- _Task statement_: Extract from the entries below, exactly as given, only the lines from the line containing "Click the Critical Slots indicator icon" to the line containing "Screen dimensions: 515x289", both lines included.

- _Exercise inputs_:
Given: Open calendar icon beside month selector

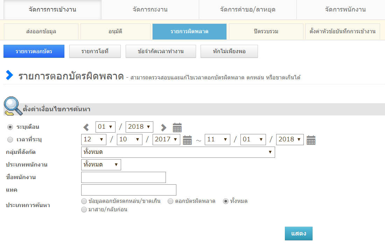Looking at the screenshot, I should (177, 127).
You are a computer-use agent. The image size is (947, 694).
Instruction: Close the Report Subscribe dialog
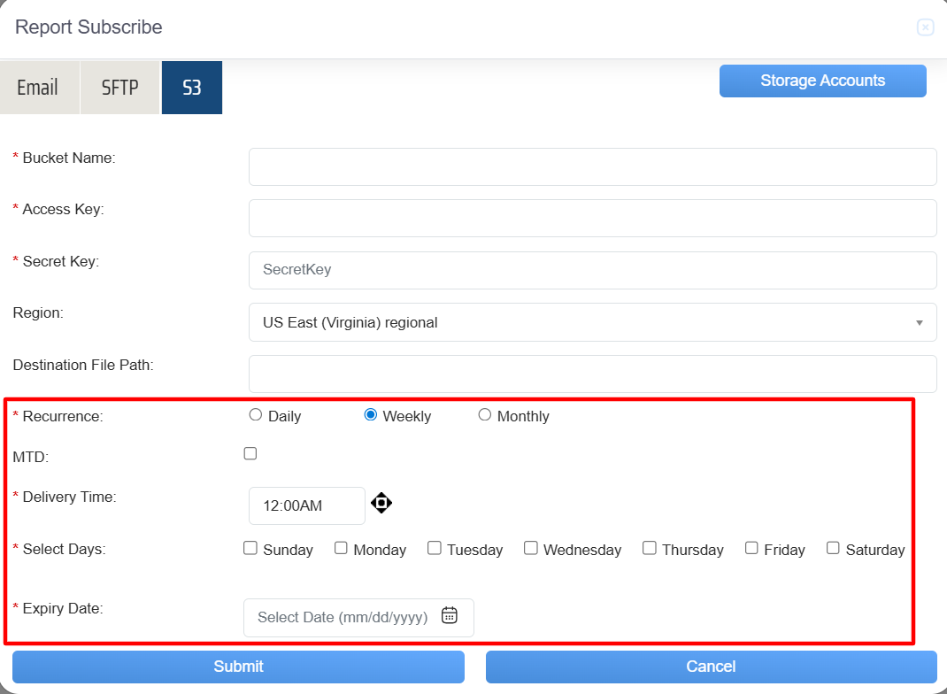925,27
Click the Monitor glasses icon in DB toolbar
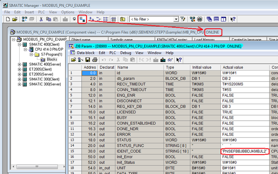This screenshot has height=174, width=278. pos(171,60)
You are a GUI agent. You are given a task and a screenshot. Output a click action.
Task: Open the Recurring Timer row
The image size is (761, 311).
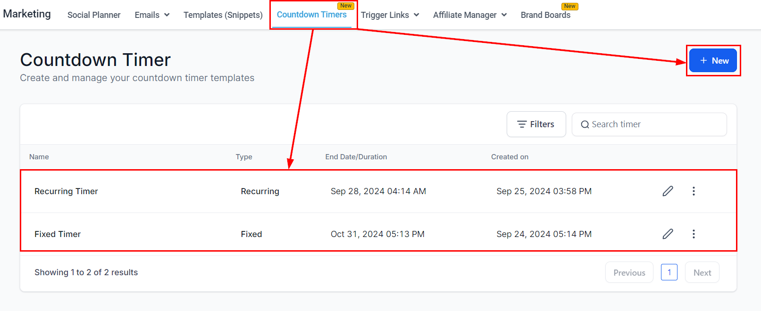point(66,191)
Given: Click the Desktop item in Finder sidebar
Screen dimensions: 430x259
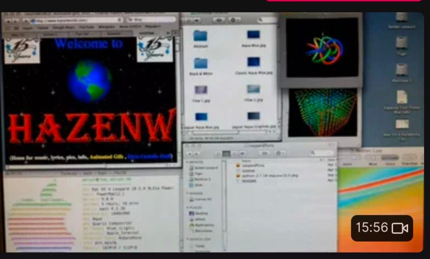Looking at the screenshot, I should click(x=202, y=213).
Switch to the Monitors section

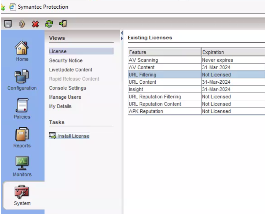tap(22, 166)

==

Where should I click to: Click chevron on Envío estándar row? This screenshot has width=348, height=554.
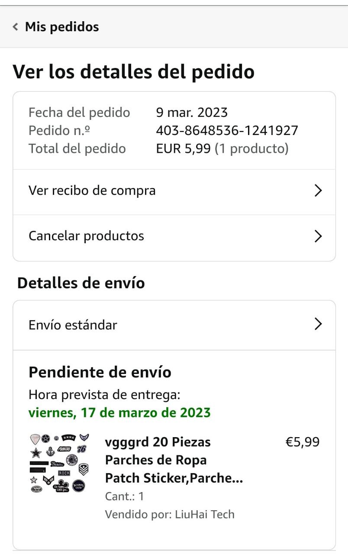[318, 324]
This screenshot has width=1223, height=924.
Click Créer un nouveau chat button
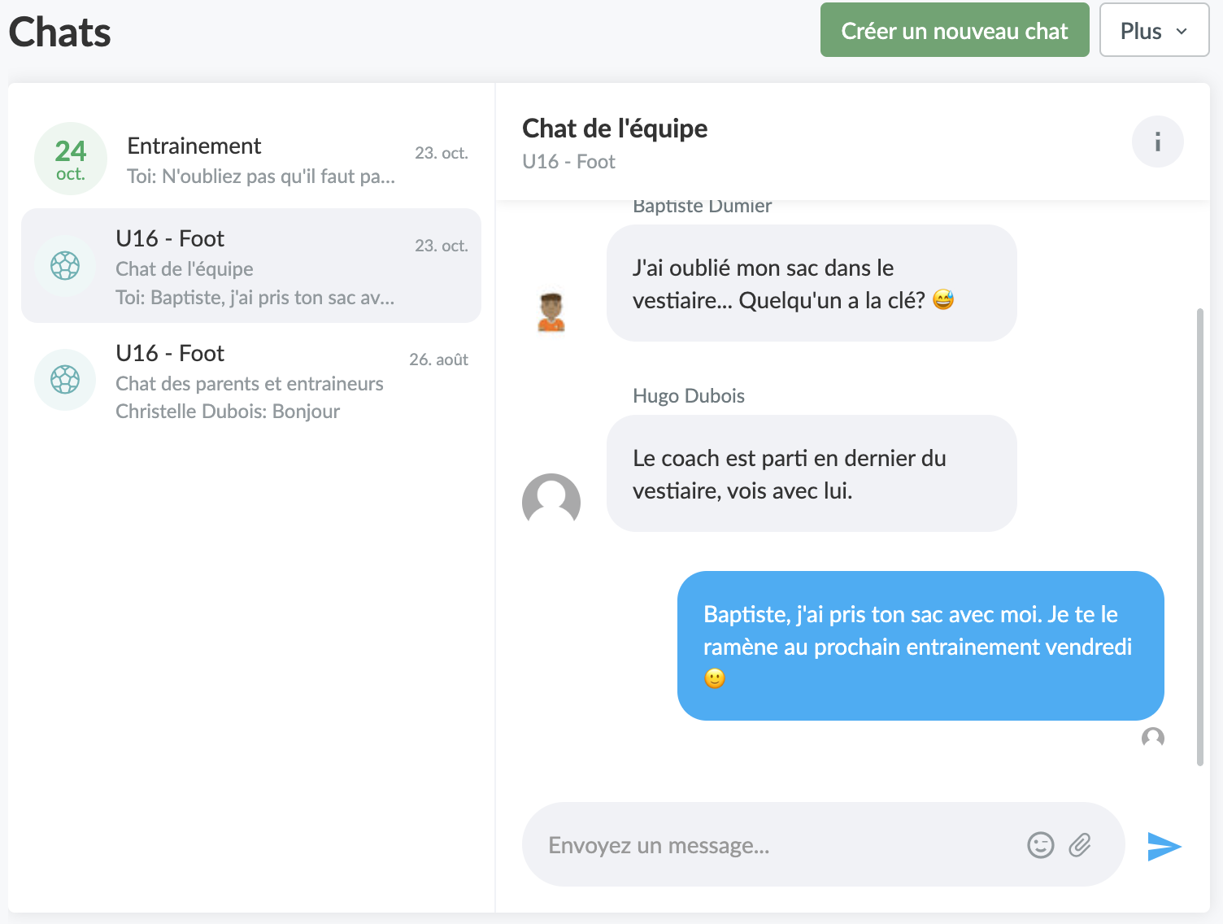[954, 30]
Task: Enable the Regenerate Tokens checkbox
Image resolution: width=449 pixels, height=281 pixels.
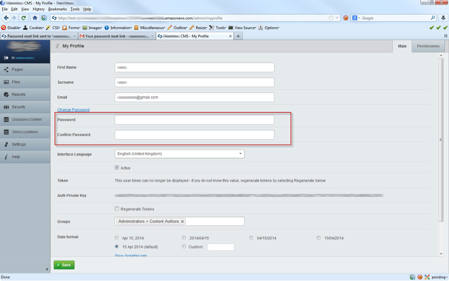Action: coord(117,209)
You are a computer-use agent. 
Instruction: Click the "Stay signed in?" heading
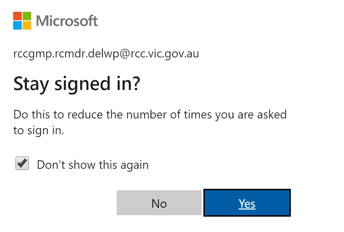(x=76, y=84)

* * *

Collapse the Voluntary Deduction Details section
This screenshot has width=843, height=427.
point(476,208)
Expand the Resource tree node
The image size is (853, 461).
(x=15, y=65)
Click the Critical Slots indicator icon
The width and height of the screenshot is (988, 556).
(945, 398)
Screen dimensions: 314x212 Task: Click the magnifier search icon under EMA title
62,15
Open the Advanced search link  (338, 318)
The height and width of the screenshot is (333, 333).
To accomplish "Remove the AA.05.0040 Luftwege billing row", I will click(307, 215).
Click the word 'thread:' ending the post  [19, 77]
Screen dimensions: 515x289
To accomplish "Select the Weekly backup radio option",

- _Exercise result_:
Click the Critical Slots indicator icon
The width and height of the screenshot is (988, 556).
(945, 398)
Screen dimensions: 314x212 Task: Click the magnifier search icon under EMA title
62,15
Open the Advanced search link  (338, 318)
The height and width of the screenshot is (333, 333).
To accomplish "Remove the AA.05.0040 Luftwege billing row", I will click(307, 215).
Click the word 'thread:' ending the post  [19, 77]
Screen dimensions: 515x289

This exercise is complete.